The primary election is three and a half months from now, on March 3 — the same day Californians will flock to the polls to choose the Democratic presidential nominee. Fielder had no choice but to run, she said — despite the fact that she’ll be running as an underdog.
But Fielder’s character profile, her story, and the fact that she’s taking on Wiener, whose second term was a foregone conclusion before Fielder entered the race, has energized San Francisco progressives, with many drawing the comparison to Rep. Alexandra Ocasio-Cortez (D-NY), the millennial-aged Latinx Democratic Socialist who herself upset a powerful incumbent in 2018.
“I feel like Jackie is our AOC,” said Sam Lew, a policy director at the Coalition on Homelessness who managed the successful 2018 Prop. C campaign, a homeless funding measure and a major progressive victory.
“Both are young and taking on incumbents who have huge power,” Lew added.

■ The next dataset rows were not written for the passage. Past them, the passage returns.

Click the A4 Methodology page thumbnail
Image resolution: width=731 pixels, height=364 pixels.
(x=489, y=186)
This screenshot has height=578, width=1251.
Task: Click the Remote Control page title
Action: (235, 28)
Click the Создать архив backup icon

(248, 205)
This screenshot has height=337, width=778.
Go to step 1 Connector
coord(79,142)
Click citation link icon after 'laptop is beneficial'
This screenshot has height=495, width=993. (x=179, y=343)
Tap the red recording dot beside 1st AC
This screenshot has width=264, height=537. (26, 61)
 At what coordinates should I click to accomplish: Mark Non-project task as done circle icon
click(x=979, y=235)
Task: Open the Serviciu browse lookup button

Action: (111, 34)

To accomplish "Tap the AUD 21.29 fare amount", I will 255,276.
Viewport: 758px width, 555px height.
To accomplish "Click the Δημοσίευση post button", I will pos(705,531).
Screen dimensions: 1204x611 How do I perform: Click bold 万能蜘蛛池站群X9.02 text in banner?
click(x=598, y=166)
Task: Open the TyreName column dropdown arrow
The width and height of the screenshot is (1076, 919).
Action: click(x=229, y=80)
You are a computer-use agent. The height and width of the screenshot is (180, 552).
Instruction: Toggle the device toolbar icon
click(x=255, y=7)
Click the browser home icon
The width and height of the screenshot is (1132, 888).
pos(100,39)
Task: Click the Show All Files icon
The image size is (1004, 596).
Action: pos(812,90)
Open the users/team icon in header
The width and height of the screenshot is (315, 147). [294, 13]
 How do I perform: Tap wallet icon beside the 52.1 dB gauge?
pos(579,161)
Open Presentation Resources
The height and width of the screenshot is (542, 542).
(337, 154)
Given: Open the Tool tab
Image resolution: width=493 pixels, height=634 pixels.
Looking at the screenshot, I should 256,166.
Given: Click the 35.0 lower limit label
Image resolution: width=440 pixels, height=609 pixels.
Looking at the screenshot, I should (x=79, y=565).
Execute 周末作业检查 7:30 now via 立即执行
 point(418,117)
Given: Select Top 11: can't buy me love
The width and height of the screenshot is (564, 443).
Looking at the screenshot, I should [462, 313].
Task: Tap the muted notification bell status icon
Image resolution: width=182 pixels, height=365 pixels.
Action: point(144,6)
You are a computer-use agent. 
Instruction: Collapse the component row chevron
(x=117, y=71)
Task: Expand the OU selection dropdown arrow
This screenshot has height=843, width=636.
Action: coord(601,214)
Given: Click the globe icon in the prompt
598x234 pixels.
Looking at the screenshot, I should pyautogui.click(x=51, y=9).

Both “have very progressive leftist agendas that young folks, communities of color, and marginalized communities want to see and need to see in order to survive.”
Hae Min Cho, the co-chair of the San Francisco Democratic Socialists of America electoral committee, first encountered Fielder a year ago when Fielder was making a presentation to the Rose Pak Democratic Club about public banking. “She really had such a fire in her … to create justice around finance,” Cho said. “It really struck me and I thought … this woman needs to run for office.”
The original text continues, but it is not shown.